*** INFORMATION GIVEN ***
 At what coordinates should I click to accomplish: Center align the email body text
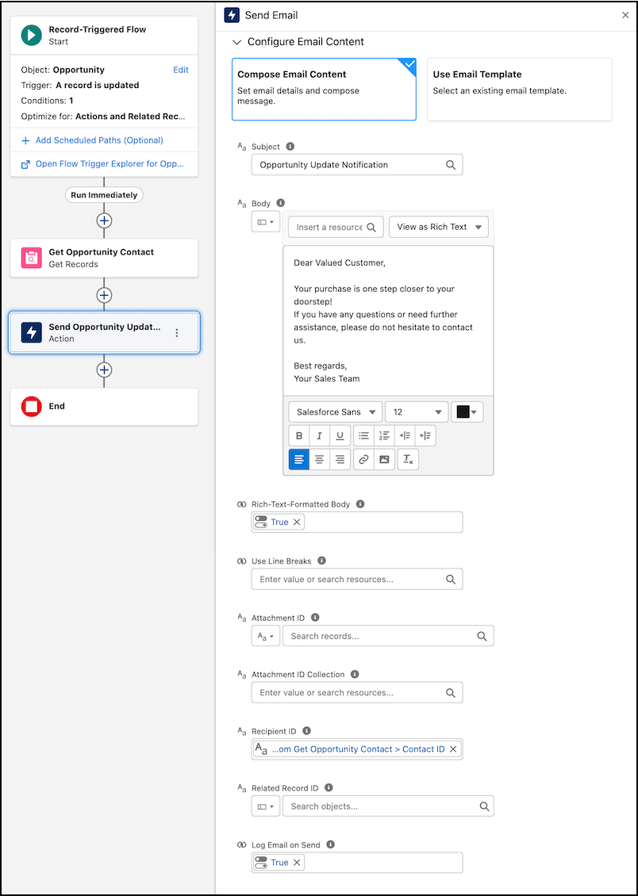[x=320, y=459]
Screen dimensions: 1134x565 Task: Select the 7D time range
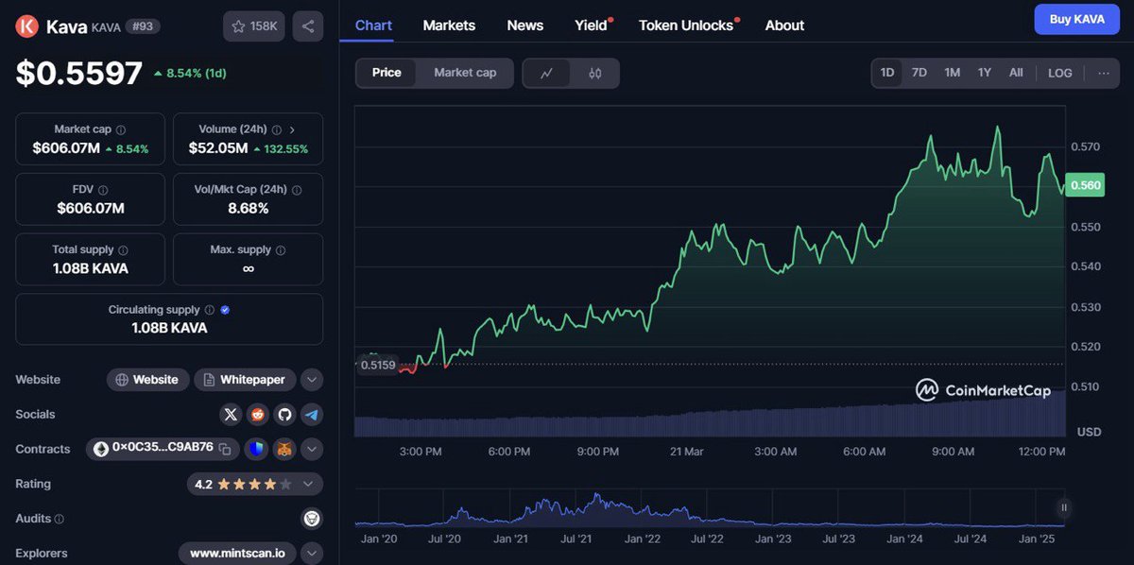click(x=919, y=73)
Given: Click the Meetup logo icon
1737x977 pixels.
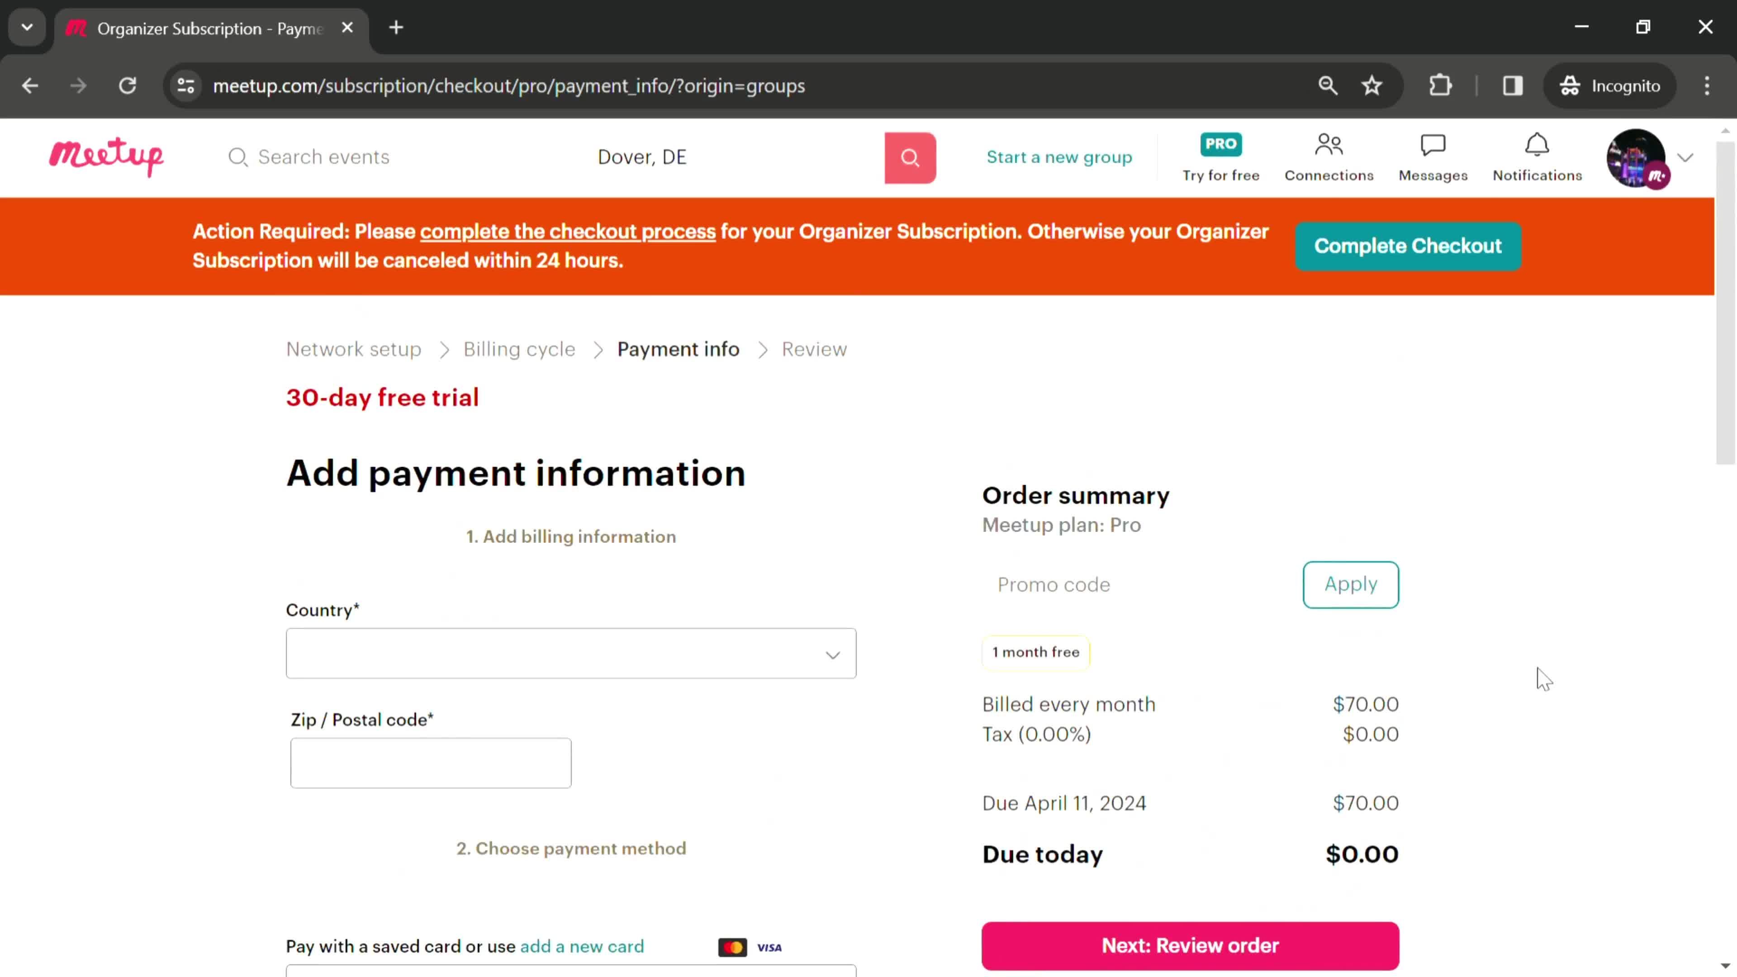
*** End of INFORMATION GIVEN ***
EXERCISE DIRECTIONS
Leave the images out and print each entry exactly.

SOLUTION
 At what coordinates should I click to accomplish: Center align the email body text
[x=320, y=459]
Screen dimensions: 1134x565 Task: Select the 7D time range
click(x=919, y=73)
Given: Click the Meetup logo icon
1737x977 pixels.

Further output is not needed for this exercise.